Mitch squint-eyed her for a moment. “Why not?” he said.

“It’s just over there,” she said and pointed north, “about ten more miles.”

Mitch scowled. “I’m not sure my truck will make it.”

“I’ll follow and scoop up parts.”

“How can you tell me when to turn?” Mitch asked.

“It’s a game, old friend,” Eileen said. “You’ll have to sniff it out, same as I did.” She smiled wickedly.

Mitch squinted harder and shook his head. “For Christ’s sake, Eileen.”

“Older than Christ by at least eighteen thousand years,” she said.

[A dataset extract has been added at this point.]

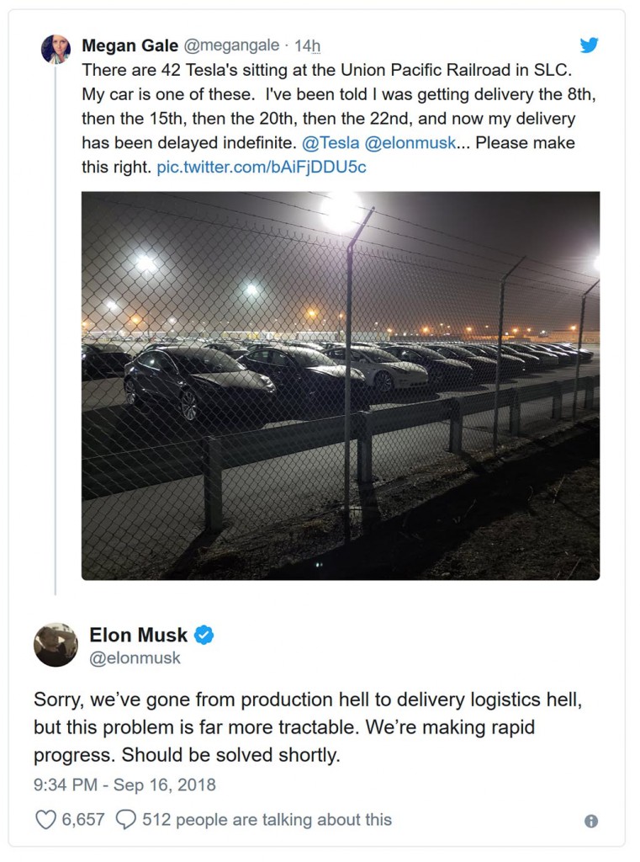Viewport: 640px width, 862px height.
Task: Click Elon Musk's verified badge
Action: point(204,635)
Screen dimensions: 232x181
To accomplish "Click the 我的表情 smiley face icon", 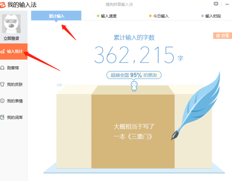I will click(2, 101).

“You should wear thicker hats,” he said.

Eileen looked tired beneath the bravado. “This is the big one, Mitch. In a couple of hours, I swear to God you won’t even know who you are.”

18

ARIZONA

At eleven in the morning, Stella walked with all the girls from their barracks through a gate in the razor wire fence to the open field, attended by Miss Kantor and Joanie and five other adults.

Once a week, the counselors and teachers let the SHEVA children mingle coed on the playground and under the lunch table awnings.

The girls were uncharacteristically quiet. Stella felt the tension. A year ago, going through the fence to socialize with the boys had been no big deal. Now, every girl who imagined herself a deme maker was plotting with her partners as to which boys would be best in their group. Stella did not know what to think about this. She watched the demes form and disintegrate and reform in the girl’s dorms, and her own plans changed in her head from day to day; it was all so confusing.

The sky was sprinkled with broken clouds. She shaded her eyes and looked up and saw the moon hanging in the pure summer blueness, a wan face blankly amused by their silliness. Stella wondered what the moon smelled like. It looked kindly enough. It looked a little simple, actually.

“Single file. We’re going to South Section Five,” Miss Kantor told them all, and waved her hand to give them direction. The girls shuffled where she pointed, cheeks blank.

Stella saw the boys come through their own fence line from the opposite rows of barracks. They were more touching heads and weaving and pointing out the girls they noticed. They smiled like goofs, cheeks brown at this distance with indistinguishable color.

“Oh, joy,” Celia said listlessly. “Same old.”

The sexes would be allowed to mingle with heavy supervision for an hour.

“Is he here?” Celia asked. Stella had told her last night about Will.

Stella did not know. She hadn’t seen him yet. She didn’t think it likely. She indicated all this with a low whistle, a few desultory freckles, and a twitch of her shoulders. “My, you’re-KUK touchy,” Celia said. She bumped shoulders with Stella as they walked. Stella did not mind.

“I don’t know what they expect us to do in an hour,” Stella said.

Celia giggled. “We could try to-KUK kiss one of them.”

Stella’s brows formed an uneven pair of curves and her neck darkened. Celia ignored this. “I could kiss James Callahan. I almost let him hold my hand last year.”

“We were kids last year,” Stella said.

“What-KUK are we now?” Celia asked.

Stella was looking down a line of boys drawn up in the sun beside the lunch table awnings. The tallest she recognized immediately.

“There he is,” she said, and pointed him out to Celia. Three other girls moved in and followed her point, all smelling of aroused curiosity—smoke and earth.

Will stood, looking at the ground with shoulders slumped and hands stuck firmly in his pockets. The other boys seemed to be ignoring him, which was to be expected; boys didn’t cloud as quickly with newcomers as girls did. It would take Will a few days to form tight bonds with his barracks partners.

Or maybe not, Stella thought, watching him. Maybe he never would.

“He’s not very pretty,” said Felice Miller, a small, brown-haired girl with thin, strong arms and thicker legs.